Battle of Middle Boggy Depot

The Act Prohibiting Importation of Slaves of 1807 (2 Stat. 426, enacted March 2, 1807) is a United States federal law that prohibited the importation of slaves into the United States. It took effect on January 1, 1808, the earliest date permitted by the United States Constitution.

This legislation was promoted by President Thomas Jefferson, who called for its enactment in his 1806 State of the Union Address. He and others had promoted the idea since the 1770s. It reflected the force of the general trend toward abolishing the international slave trade, which Virginia, followed by all the other states, had prohibited or restricted since then. South Carolina, however, had reopened its trade. Congress first regulated against the trade in the Slave Trade Act of 1794. The 1794 Act ended the legality of American ships participating in the trade. The 1807 law did not change that—it made all importation from abroad, even on foreign ships, a federal crime.

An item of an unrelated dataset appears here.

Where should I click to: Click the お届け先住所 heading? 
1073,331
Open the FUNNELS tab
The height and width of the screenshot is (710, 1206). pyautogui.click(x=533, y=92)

The domestic slave trade within the United States was not affected by the 1807 law. Indeed, with the legal supply of imported slaves terminated, the domestic trade increased in importance. In addition, some smuggling of slaves persisted.

Manifest of the coastwise slaver brig Porpoise, departing Baltimore for New Orleans in 1841, with all parties attesting that none of the enslaved people aboard had been "imported into the United States since the first day of January, one thousand eight hundred and eight"

Background

The Act affected only the import or export of slaves, and did not affect the internal trade in states or between states. During the American Revolution, all of the Thirteen Colonies prohibited their involvement in the international slave trade (some also internally abolished slavery), but three states later reopened the international slave trade again (North Carolina banned slave imports in 1794, and strengthened the law in 1795.[1] Georgia received transatlantic slave ships until 1798.[2] South Carolina reopened the transatlantic slave trade in December 1803 and imported 39,075 enslaved people of African descent between 1804 and 1808[3]). Article 1 Section 9 of the United States Constitution protected a state's involvement in the Atlantic slave trade for twenty years from federal prohibition. Article 5 said that this clause could not be affected by constitutional amendment. Only starting on January 1, 1808 could there be a federal law to abolish the international slave trade in all states, although individual states could and did ban it before such time.

The Migration or Importation of such Persons as any of the States now existing shall think proper to admit, shall not be prohibited by the Congress prior to the Year one thousand eight hundred and eight, but a tax or duty may be imposed on such Importation, not exceeding ten dollars for each Person.[4]

By 1775, Africans both free and enslaved made up 20% of the population in the Thirteen Colonies, which made them the second-largest ethnic group after English Americans.[5] In 1774, the influential, revolutionary Fairfax Resolves, called for an end to the "wicked, cruel, and unnatural" Atlantic slave trade.[6] During the Revolutionary War, the United Colonies all pledged to ban their involvement in the transatlantic slave trade. This was done for a variety of economic, political, and moral reasons depending on the colony.[7] After the American victory in 1783, South Carolina reopened its involvement in the slave trade until prohibiting it again in 1787, but then reopened it in 1803; while North Carolina allowed the trade beginning after the Treaty of Paris (1783) until abolishing its involvement in slave trading in 1794; and Georgia allowed the slave trade between 1783, until it closed its international trade in 1798. By 1807, only South Carolina allowed the Atlantic slave trade.[8]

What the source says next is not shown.